→ **DATA LISTING**

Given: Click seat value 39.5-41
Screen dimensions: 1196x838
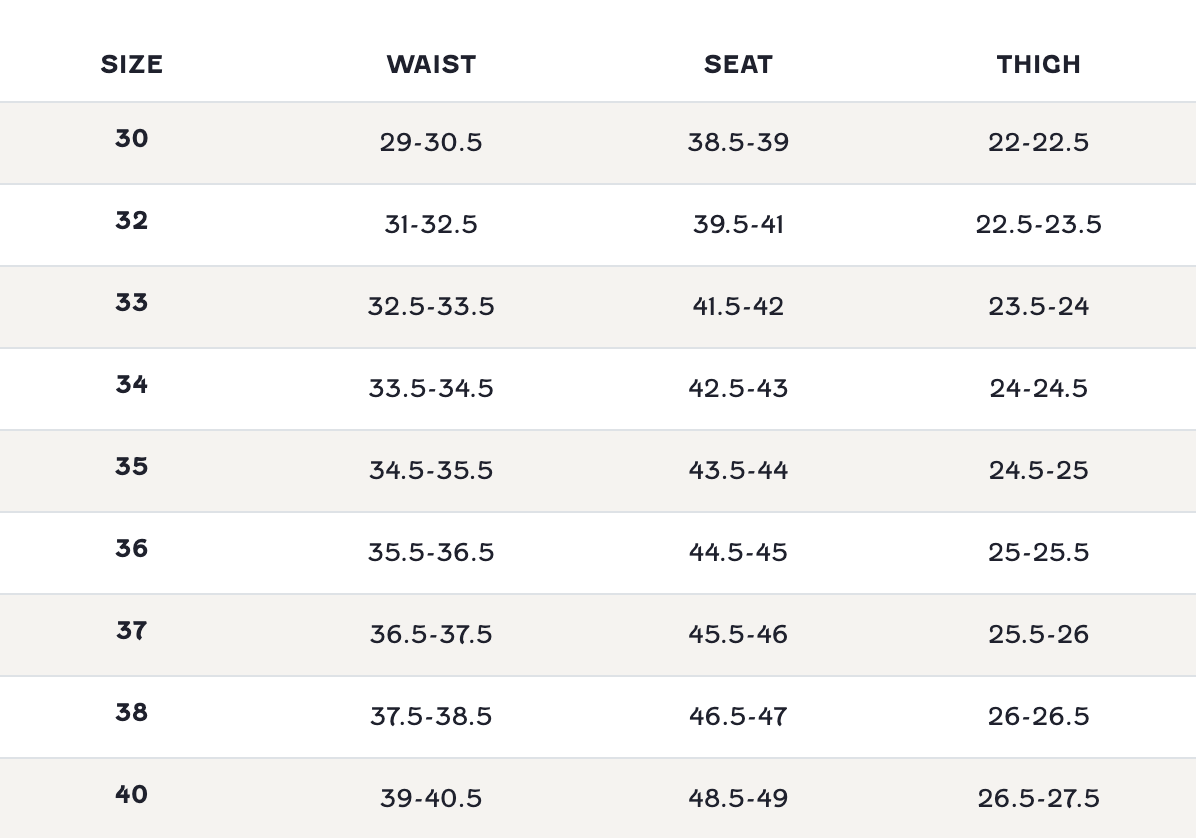Looking at the screenshot, I should click(x=738, y=225).
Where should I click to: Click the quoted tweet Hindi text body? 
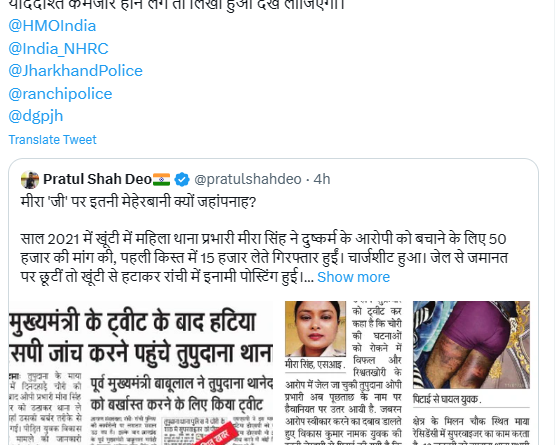264,258
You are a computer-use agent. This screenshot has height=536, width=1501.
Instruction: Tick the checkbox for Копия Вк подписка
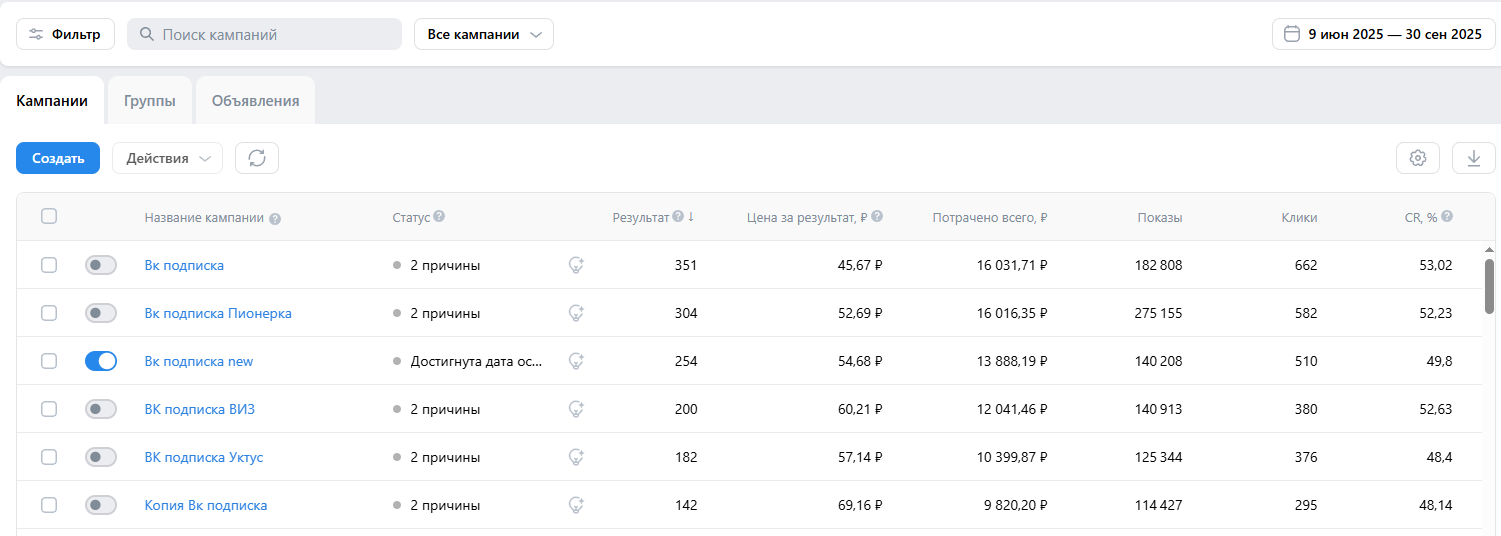tap(49, 505)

→ **YOUR OBJECTIVE**
Convert every line of the listing into a JSON list of strings, one string per line, with blank lines omitted and the pictures left out.

→ **RIGHT ANSWER**
[
  "Given: Click seat value 39.5-41",
  "Screen dimensions: 1196x838",
  "Looking at the screenshot, I should click(x=738, y=225).",
  "Where should I click to: Click the quoted tweet Hindi text body? ",
  "264,258",
  "You are a computer-use agent. This screenshot has height=536, width=1501.",
  "Instruction: Tick the checkbox for Копия Вк подписка",
  "tap(49, 505)"
]